(Stored data)
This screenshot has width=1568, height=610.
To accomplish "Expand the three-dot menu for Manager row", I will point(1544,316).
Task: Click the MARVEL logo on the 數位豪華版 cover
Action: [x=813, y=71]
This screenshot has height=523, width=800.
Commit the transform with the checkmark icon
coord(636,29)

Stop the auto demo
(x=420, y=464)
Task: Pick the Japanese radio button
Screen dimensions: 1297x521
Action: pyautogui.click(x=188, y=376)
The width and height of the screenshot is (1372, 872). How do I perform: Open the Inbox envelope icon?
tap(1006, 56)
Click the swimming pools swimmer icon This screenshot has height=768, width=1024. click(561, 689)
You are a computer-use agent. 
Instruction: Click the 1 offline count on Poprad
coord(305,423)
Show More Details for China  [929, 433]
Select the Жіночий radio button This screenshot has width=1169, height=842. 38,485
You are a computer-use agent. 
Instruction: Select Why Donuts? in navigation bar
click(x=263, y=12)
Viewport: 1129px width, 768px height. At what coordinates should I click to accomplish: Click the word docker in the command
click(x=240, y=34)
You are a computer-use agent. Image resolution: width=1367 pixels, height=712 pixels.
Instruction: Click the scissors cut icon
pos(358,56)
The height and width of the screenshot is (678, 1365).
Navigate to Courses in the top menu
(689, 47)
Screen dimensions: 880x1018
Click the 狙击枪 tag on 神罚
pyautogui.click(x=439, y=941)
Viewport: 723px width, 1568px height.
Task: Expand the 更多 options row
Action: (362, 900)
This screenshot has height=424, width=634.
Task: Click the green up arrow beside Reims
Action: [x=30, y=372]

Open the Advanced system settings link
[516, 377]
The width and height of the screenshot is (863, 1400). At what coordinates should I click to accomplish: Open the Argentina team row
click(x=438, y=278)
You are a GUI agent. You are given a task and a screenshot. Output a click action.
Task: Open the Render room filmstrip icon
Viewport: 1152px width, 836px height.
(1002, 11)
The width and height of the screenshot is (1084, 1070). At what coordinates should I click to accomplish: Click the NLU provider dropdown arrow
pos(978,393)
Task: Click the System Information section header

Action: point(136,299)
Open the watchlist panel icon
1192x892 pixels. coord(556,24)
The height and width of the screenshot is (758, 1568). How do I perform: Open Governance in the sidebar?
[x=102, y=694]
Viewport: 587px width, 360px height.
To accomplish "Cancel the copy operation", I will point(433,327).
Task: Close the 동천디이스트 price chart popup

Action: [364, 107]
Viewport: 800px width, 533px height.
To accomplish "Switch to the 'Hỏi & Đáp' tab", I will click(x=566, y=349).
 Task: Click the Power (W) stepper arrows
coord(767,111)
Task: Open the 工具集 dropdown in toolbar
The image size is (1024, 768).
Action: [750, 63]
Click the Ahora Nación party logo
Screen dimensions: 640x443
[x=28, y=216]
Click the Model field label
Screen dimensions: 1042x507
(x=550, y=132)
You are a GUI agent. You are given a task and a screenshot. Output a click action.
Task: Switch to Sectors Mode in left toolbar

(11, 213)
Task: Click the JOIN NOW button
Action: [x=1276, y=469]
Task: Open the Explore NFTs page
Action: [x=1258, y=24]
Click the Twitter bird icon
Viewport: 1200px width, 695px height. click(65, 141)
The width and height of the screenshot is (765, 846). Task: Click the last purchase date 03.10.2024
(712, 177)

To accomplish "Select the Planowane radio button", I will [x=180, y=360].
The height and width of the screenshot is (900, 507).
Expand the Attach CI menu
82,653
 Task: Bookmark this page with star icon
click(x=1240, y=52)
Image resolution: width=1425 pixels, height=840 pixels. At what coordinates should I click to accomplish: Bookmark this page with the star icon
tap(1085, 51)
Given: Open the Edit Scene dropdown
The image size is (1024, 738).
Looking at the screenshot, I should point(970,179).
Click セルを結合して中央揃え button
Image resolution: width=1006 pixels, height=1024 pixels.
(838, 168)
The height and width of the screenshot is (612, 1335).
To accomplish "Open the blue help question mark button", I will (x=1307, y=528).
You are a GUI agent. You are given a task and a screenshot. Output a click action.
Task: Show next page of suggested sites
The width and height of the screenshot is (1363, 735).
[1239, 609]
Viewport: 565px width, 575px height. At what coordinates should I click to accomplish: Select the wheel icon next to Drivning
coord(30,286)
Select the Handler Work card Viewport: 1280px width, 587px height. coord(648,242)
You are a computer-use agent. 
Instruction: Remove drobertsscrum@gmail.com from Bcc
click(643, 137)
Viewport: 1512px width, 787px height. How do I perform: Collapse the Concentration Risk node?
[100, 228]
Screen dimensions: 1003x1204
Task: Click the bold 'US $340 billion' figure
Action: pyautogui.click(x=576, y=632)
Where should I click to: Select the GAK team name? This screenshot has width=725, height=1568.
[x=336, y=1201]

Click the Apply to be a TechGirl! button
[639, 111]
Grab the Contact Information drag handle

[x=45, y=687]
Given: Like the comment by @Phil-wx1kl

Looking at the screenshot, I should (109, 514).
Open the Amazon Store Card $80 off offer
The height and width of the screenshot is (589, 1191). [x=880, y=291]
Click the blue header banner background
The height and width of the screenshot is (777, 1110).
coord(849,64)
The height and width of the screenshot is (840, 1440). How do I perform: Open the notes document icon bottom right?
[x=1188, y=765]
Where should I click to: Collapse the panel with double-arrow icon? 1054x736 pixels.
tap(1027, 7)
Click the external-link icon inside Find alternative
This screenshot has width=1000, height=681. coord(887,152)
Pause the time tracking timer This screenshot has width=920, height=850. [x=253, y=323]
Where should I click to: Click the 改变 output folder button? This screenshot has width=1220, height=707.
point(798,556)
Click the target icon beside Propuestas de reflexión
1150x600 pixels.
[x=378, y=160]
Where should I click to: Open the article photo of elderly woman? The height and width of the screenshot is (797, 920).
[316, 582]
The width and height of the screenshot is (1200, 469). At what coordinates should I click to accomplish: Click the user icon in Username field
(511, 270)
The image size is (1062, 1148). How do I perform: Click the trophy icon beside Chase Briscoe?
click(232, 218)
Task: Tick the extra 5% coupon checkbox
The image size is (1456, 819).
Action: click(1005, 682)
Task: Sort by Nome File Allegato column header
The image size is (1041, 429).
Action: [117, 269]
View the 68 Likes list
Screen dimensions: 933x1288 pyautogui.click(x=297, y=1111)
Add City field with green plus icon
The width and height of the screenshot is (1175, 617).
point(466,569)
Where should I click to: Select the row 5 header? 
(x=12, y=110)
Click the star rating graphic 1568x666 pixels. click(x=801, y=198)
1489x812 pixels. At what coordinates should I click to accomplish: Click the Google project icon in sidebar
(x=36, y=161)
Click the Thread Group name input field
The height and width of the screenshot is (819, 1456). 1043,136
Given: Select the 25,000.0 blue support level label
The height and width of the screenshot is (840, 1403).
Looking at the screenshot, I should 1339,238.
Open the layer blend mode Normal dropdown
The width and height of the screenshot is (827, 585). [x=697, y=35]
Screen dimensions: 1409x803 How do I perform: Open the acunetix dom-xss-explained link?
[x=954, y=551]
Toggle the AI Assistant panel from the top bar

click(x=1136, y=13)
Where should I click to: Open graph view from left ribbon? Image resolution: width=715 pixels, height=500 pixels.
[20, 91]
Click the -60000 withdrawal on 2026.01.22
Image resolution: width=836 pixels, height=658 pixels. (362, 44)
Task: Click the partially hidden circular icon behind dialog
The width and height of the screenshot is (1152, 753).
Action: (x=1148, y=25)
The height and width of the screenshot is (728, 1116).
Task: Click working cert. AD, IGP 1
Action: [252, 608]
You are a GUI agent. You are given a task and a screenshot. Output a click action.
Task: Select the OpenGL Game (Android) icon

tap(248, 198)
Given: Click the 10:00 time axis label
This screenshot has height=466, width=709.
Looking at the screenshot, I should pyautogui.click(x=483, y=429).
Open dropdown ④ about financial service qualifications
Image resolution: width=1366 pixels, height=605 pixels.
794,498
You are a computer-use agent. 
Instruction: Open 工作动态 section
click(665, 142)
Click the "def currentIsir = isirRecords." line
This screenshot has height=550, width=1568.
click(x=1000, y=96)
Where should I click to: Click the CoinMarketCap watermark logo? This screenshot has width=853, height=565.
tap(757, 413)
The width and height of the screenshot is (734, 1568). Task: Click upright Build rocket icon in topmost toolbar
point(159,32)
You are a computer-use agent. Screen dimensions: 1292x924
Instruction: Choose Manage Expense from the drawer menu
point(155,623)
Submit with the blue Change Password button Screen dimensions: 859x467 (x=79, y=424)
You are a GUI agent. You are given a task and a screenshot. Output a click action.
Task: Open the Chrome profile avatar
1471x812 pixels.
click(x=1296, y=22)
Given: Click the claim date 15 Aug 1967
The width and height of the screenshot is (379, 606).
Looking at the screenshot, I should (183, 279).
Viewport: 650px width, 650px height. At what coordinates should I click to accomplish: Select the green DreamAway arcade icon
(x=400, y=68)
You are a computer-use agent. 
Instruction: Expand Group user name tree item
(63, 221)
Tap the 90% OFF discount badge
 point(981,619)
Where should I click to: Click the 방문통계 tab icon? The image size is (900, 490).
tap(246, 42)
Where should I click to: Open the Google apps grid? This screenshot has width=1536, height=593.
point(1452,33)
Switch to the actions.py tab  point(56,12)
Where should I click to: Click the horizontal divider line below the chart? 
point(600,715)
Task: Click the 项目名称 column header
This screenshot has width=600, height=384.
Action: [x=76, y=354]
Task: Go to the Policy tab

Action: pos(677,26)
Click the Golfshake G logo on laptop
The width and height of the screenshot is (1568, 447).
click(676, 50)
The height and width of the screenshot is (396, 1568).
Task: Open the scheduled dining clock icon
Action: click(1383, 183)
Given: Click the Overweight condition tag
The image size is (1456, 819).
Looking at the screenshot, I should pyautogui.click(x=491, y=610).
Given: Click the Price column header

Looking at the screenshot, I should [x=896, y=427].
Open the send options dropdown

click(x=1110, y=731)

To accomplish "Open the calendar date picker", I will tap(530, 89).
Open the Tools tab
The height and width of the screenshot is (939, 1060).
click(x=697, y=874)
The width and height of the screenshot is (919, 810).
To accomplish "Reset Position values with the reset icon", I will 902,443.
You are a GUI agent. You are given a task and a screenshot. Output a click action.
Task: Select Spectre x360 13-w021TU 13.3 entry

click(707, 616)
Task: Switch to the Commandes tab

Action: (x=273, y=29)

* Goal of the exercise *
Please reproduce exactly the lines from the first one of the records above through the line containing "Task: Pick the Japanese radio button", both included, and nothing else.

* Solution *
This screenshot has width=1568, height=610.
To accomplish "Expand the three-dot menu for Manager row", I will point(1544,316).
Task: Click the MARVEL logo on the 數位豪華版 cover
Action: [x=813, y=71]
This screenshot has height=523, width=800.
Commit the transform with the checkmark icon
coord(636,29)

Stop the auto demo
(x=420, y=464)
Task: Pick the Japanese radio button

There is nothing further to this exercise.